#### Word and element location data:
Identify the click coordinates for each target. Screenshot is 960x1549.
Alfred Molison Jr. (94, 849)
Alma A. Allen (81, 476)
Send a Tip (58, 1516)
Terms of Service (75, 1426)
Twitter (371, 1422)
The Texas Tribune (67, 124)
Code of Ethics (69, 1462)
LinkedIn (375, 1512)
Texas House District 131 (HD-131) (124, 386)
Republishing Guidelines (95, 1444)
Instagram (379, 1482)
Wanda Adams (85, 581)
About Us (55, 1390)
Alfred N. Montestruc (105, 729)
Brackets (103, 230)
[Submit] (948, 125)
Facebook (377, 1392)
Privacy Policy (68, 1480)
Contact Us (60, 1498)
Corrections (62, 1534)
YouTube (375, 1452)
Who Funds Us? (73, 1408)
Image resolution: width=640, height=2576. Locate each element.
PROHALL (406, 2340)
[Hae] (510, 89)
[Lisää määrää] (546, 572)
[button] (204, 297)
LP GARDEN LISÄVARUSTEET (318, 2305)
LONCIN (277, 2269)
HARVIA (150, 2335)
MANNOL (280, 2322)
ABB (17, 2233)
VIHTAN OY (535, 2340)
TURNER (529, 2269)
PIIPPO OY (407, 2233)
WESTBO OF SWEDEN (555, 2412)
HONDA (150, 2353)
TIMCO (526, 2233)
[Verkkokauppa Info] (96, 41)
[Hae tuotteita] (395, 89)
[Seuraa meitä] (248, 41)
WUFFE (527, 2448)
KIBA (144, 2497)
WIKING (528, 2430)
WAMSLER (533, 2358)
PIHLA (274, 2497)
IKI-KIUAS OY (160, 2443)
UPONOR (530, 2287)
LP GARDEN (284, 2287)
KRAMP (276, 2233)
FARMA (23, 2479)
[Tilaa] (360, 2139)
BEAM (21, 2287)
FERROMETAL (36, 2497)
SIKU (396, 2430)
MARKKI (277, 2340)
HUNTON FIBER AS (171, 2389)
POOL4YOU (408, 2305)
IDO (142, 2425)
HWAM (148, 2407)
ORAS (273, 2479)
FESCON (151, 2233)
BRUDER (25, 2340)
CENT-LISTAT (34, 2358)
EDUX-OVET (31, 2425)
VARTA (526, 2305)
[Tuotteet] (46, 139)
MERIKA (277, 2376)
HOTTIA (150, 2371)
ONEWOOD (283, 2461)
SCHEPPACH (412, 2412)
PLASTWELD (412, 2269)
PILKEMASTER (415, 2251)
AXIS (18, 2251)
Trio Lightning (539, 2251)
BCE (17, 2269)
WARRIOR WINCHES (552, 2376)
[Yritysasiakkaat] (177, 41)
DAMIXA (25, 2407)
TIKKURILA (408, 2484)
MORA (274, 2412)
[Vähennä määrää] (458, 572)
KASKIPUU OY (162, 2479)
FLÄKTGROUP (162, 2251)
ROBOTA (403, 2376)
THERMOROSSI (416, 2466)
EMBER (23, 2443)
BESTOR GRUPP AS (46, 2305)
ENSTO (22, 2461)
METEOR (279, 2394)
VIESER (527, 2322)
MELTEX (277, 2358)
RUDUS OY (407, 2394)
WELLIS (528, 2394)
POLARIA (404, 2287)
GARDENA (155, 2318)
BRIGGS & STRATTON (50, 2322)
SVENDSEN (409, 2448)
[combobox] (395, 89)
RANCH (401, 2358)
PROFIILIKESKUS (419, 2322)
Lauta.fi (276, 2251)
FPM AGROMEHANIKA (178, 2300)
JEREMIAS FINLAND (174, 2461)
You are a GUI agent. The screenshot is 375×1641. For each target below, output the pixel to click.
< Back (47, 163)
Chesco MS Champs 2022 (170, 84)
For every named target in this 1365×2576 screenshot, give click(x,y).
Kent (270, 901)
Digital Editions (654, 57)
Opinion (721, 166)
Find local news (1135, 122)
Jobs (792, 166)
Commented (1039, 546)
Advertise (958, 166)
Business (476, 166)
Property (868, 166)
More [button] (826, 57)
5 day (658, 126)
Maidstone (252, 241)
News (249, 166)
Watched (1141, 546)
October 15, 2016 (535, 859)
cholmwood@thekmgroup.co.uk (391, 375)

#### Aim:
Rewrite every one of the rows, putting "Submit a Tip" wherever "Send a Tip" appears and leaving everything else the same.

#### Response below:
Identify the click coordinates for each target. Screenshot is 960x1549.
Alfred Molison Jr. (94, 849)
Alma A. Allen (81, 476)
Submit a Tip (58, 1516)
Terms of Service (75, 1426)
Twitter (371, 1422)
The Texas Tribune (67, 124)
Code of Ethics (69, 1462)
LinkedIn (375, 1512)
Texas House District 131 (HD-131) (124, 386)
Republishing Guidelines (95, 1444)
Instagram (379, 1482)
Wanda Adams (85, 581)
About Us (55, 1390)
Alfred N. Montestruc (105, 729)
Brackets (103, 230)
[Submit] (948, 125)
Facebook (377, 1392)
Privacy Policy (68, 1480)
Contact Us (60, 1498)
Corrections (62, 1534)
YouTube (375, 1452)
Who Funds Us? (73, 1408)
Image resolution: width=640, height=2576. Locate each element.
PROHALL (406, 2340)
[Hae] (510, 89)
[Lisää määrää] (546, 572)
[button] (204, 297)
LP GARDEN LISÄVARUSTEET (318, 2305)
LONCIN (277, 2269)
HARVIA (150, 2335)
MANNOL (280, 2322)
ABB (17, 2233)
VIHTAN OY (535, 2340)
TURNER (529, 2269)
PIIPPO OY (407, 2233)
WESTBO OF SWEDEN (555, 2412)
HONDA (150, 2353)
TIMCO (526, 2233)
[Verkkokauppa Info] (96, 41)
[Hae tuotteita] (395, 89)
[Seuraa meitä] (248, 41)
WUFFE (527, 2448)
KIBA (144, 2497)
WIKING (528, 2430)
WAMSLER (533, 2358)
PIHLA (274, 2497)
IKI-KIUAS OY (160, 2443)
UPONOR (530, 2287)
LP GARDEN (284, 2287)
KRAMP (276, 2233)
FARMA (23, 2479)
[Tilaa] (360, 2139)
BEAM (21, 2287)
FERROMETAL (36, 2497)
SIKU (396, 2430)
MARKKI (277, 2340)
HUNTON FIBER AS (171, 2389)
POOL4YOU (408, 2305)
IDO (142, 2425)
HWAM (148, 2407)
ORAS (273, 2479)
FESCON (151, 2233)
BRUDER (25, 2340)
CENT-LISTAT (34, 2358)
EDUX-OVET (31, 2425)
VARTA (526, 2305)
[Tuotteet] (46, 139)
MERIKA (277, 2376)
HOTTIA (150, 2371)
ONEWOOD (283, 2461)
SCHEPPACH (412, 2412)
PLASTWELD (412, 2269)
PILKEMASTER (415, 2251)
AXIS (18, 2251)
Trio Lightning (539, 2251)
BCE (17, 2269)
WARRIOR WINCHES (552, 2376)
[Yritysasiakkaat] (177, 41)
DAMIXA (25, 2407)
TIKKURILA (408, 2484)
MORA (274, 2412)
[Vähennä määrää] (458, 572)
KASKIPUU OY (162, 2479)
FLÄKTGROUP (162, 2251)
ROBOTA (403, 2376)
THERMOROSSI (416, 2466)
EMBER (23, 2443)
BESTOR GRUPP AS (46, 2305)
ENSTO (22, 2461)
METEOR (279, 2394)
VIESER (527, 2322)
MELTEX (277, 2358)
RUDUS OY (407, 2394)
WELLIS (528, 2394)
POLARIA (404, 2287)
GARDENA (155, 2318)
BRIGGS & STRATTON (50, 2322)
SVENDSEN (409, 2448)
[combobox] (395, 89)
RANCH (401, 2358)
PROFIILIKESKUS (419, 2322)
Lauta.fi (276, 2251)
FPM AGROMEHANIKA (178, 2300)
JEREMIAS FINLAND (174, 2461)
You are a GUI agent. The screenshot is 375×1641. For each target below, output the pixel to click.
< Back (47, 163)
Chesco MS Champs 2022 (170, 84)
For every named target in this 1365×2576 screenshot, give click(x,y).
Kent (270, 901)
Digital Editions (654, 57)
Opinion (721, 166)
Find local news (1135, 122)
Jobs (792, 166)
Commented (1039, 546)
Advertise (958, 166)
Business (476, 166)
Property (868, 166)
More [button] (826, 57)
5 day (658, 126)
Maidstone (252, 241)
News (249, 166)
Watched (1141, 546)
October 15, 2016 (535, 859)
cholmwood@thekmgroup.co.uk (391, 375)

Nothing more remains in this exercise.